What is needed
Below are some entries. Repeat exactly the lines from the one with "Task: Open the Get it on Google Play badge" through the one with "Viewport: 841px width, 399px height.", and only those.
Records below:
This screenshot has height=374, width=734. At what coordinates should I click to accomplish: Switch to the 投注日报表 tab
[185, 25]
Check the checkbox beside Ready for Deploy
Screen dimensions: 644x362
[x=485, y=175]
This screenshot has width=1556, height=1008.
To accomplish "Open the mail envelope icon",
End of Records.
Records below:
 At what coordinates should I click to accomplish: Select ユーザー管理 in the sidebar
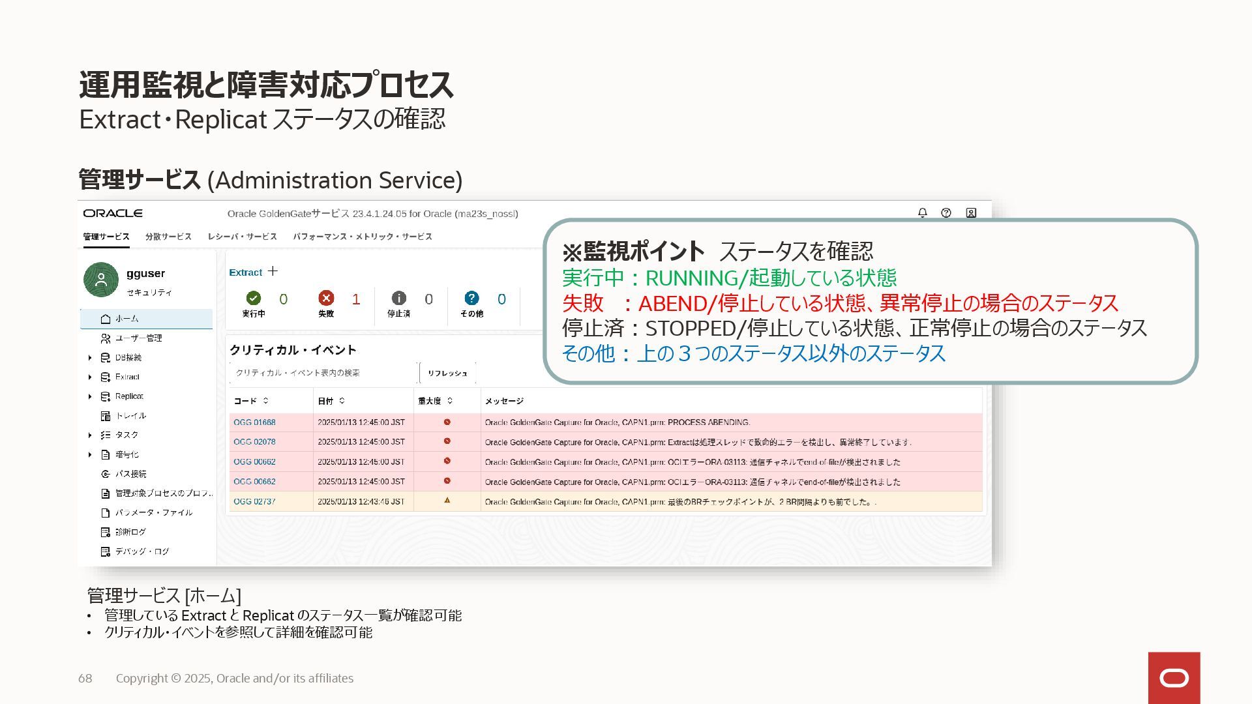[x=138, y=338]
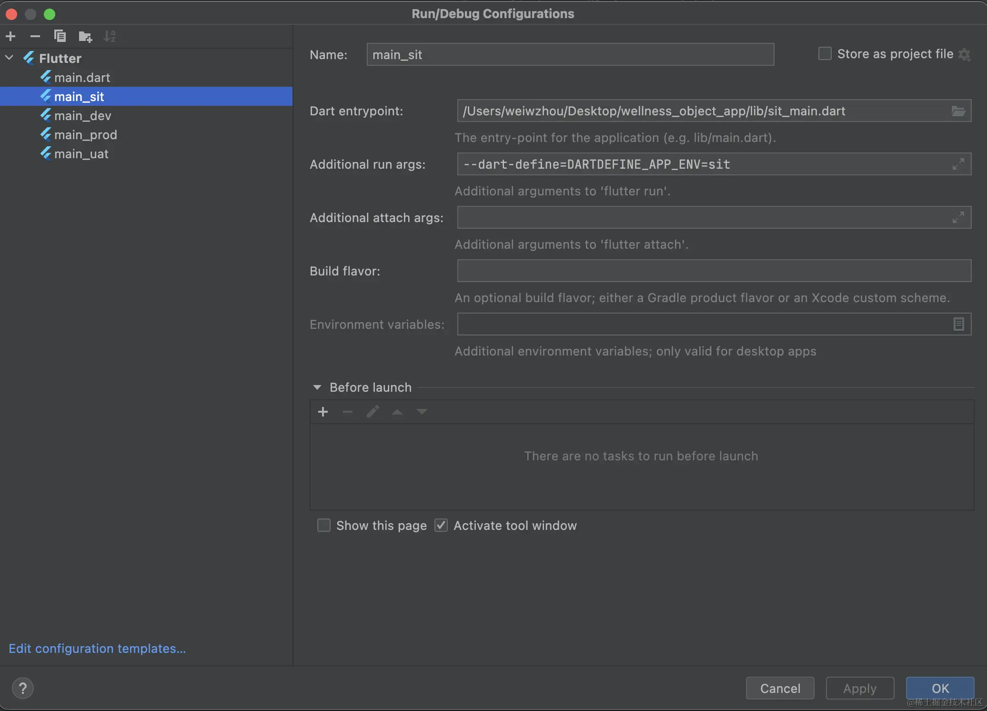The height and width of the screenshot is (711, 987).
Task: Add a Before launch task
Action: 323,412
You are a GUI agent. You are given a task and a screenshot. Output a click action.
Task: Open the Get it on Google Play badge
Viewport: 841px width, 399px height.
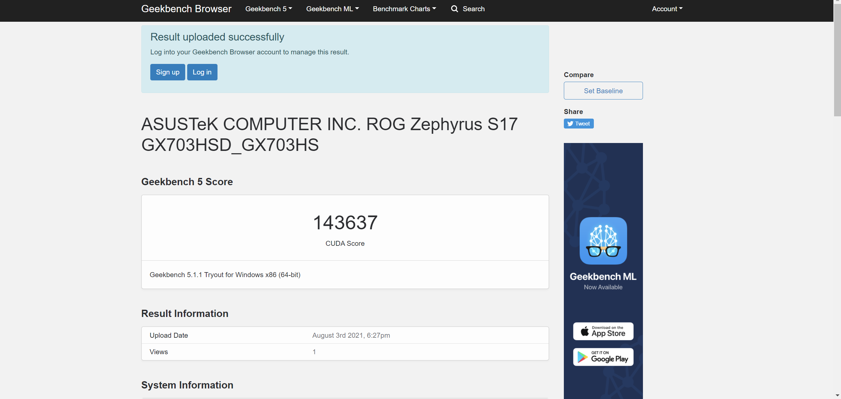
End of Records.
Response area
Task: Open the Get it on Google Play badge
Viewport: 841px width, 399px height.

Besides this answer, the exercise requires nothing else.